On 10 November 2023 at 18:59:23 UTC, Raft encountered a complex security incident, resulting in the minting of ~$6.7 million unbacked R, subsequently, the attacker sold R, causing R's depeg.
A public announcement of the exploit was made on 10 November 2023 at 19:18 UTC.
Exploited Contract (InterestRatePositionManager): https://etherscan.io/address/0x9ab6b21cdf116f611110b048987e58894786c244
The sequence of actions taken by the attacker was as follows:
Borrowed 6,000 cbETH from AAVE via a flash loan.
Transferred a total of 6,001 cbETH to the InterestRatePositionManager contract.
Liquidated a pre-created position on the InterestRatePositionManager contract.
Set the index of the raft collateral indexable token to 6,003,441,032,036,096,684,181, which is the cbETH balance of the InterestRatePositionManager contract and was amplified over 1000 times due to the donation in step 2. (Source: MetaTrust Labs)
Repeated step 5 sixty times to acquire 60 wei shares, equivalent to 10,050 cbETH.
Redeemed 6,003 cbETH with only 90 wei rcbETH-c.
The 6.7m R minted was swapped for 1575 ETH (worth $3.6M) through the following pools:
R/sDAI on Balancer: 2.1 million R for 2 million sDAI,
R/DAI on Balancer: 1.2 million R for 1.15 DAI, and
R/USDC on Uniswap: 200,000 R for 86,000 USDC.
The primary root cause was a precision calculation issue when minting share tokens, which enabled the exploiter to obtain extra share tokens.

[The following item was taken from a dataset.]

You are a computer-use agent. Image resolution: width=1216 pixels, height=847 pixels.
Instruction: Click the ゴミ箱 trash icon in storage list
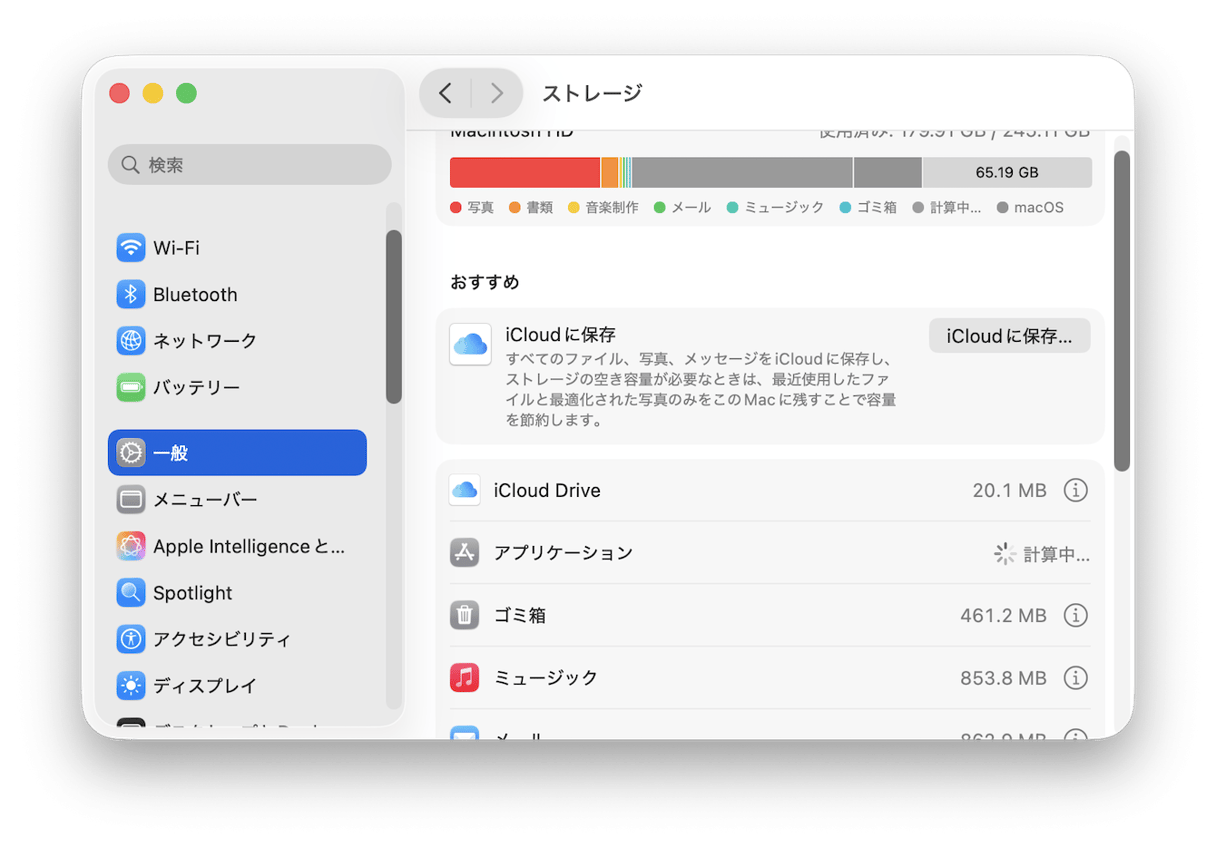coord(464,615)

The attacker leveraged the amplified index value to increase the worth of their shares, allowing them to redeem a nominal amount of rcbETH-c for a significant quantity of cbETH and subsequently borrow substantial amounts of R.
The exploited Raft smart contracts were audited by Trail of Bits and Hats Finance. Unfortunately, the vulnerabilities that led to the incident were not detected in these audits.
We are committed to working closely with the community to enhance the security measures and reinforce the resilience of Raft and the crypto ecosystem as a whole.
A police report has been filed and we are working with law enforcement, centralized exchanges, and other parties to identify the attacker.
We are working on a detailed recovery plan to compensate all users affected by the incident as much as possible and in the fairest way.
A public announcement was issued on 11 November 2023, urging all Raft users to await further updates regarding the recovery plan.
To mitigate further risks, all Raft smart contracts were temporarily paused on 10 November. However, users who have minted R retain the ability to repay their positions and retrieve their collateral.
Raft will release an in-depth recovery plan this week, outlining the steps to address the situation and provide redress for affected users. The Raft community will have the opportunity to provide feedback on the proposed recovery plan before it is concluded and the recovery plan is executed.